Thread: typedef question

  1. #16
    Registered User
    Join Date
    Jan 2008
    Posts
    569
    I understand that this will not be a sorted order and that's why I want to traverse the HashTable and put the elements into an array and then sort it using the build in qsort that C has in library.

    If you read my problem above, about optimization .. what would you suggest? I understand that using a binary tree would solve this, but inserting into a binary takes O(n log n) and I need something faster

  2. #17
    Officially An Architect brewbuck's Avatar
    Join Date
    Mar 2007
    Location
    Portland, OR
    Posts
    7,396
    Quote Originally Posted by tabstop View Post
    Unless your array of lists is somehow exponentially larger than it needs to be, traversal of a hash table is just as efficient of traversal of anything else; most every traversal is O(n) since you have to visit every item once.
    It doesn't actually have to be that much bigger than needed to start making a difference.
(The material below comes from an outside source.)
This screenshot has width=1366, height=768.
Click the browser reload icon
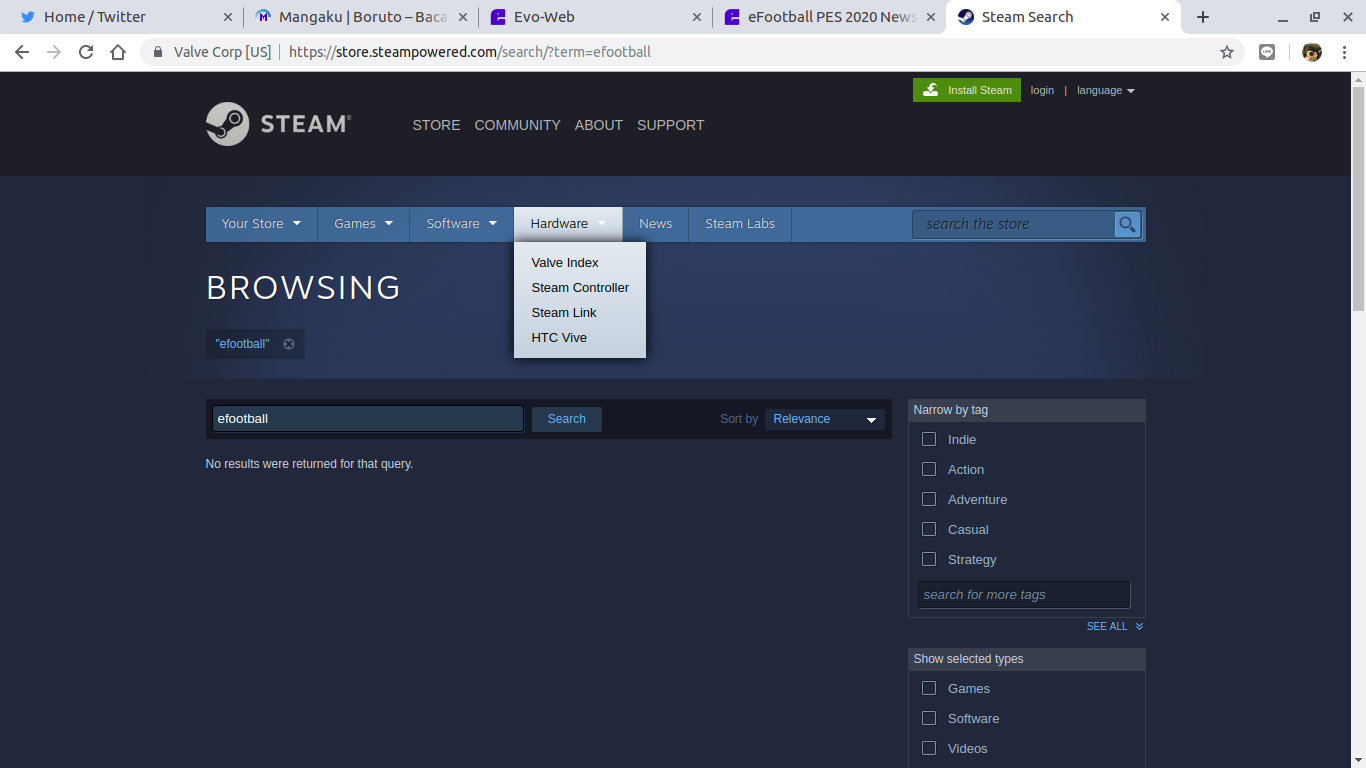coord(86,52)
I recently worked on a project (CornedBee's game of life challenge, actually), where I discovered that using a better hash function actually led to worse iteration performance.

    I could not believe it myself at first. Some investigation with a profiler revealed that the "smart" hash function was spreading things out better (as it was supposed to), but this caused performance to DECREASE when iterating over all the elements in the table, since so much time was spent looking in empty buckets. A good spread makes lookup/insertion more efficient but can actually hurt iteration. So there you go.
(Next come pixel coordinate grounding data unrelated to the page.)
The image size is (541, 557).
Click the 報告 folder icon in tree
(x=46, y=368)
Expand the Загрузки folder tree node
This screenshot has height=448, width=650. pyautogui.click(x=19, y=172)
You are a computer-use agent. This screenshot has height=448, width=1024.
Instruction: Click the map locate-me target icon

    This was a normal set of affairs, not a pathological case. So I reverted back to the stupid hash function which didn't spread things out very well, and got the performance back up.

  3. #18
    and the Hat of Guessing tabstop's Avatar
    Join Date
    Nov 2007
    Posts
    14,334
    Quote Originally Posted by brewbuck View Post
    It doesn't actually have to be that much bigger than needed to start making a difference. I recently worked on a project (CornedBee's game of life challenge, actually), where I discovered that using a better hash function actually led to worse iteration performance.

    I could not believe it myself at first. Some investigation with a profiler revealed that the "smart" hash function was spreading things out better (as it was supposed to), but this caused performance to DECREASE when iterating over all the elements in the table, since so much time was spent looking in empty buckets. A good spread makes lookup/insertion more efficient but can actually hurt iteration. So there you go.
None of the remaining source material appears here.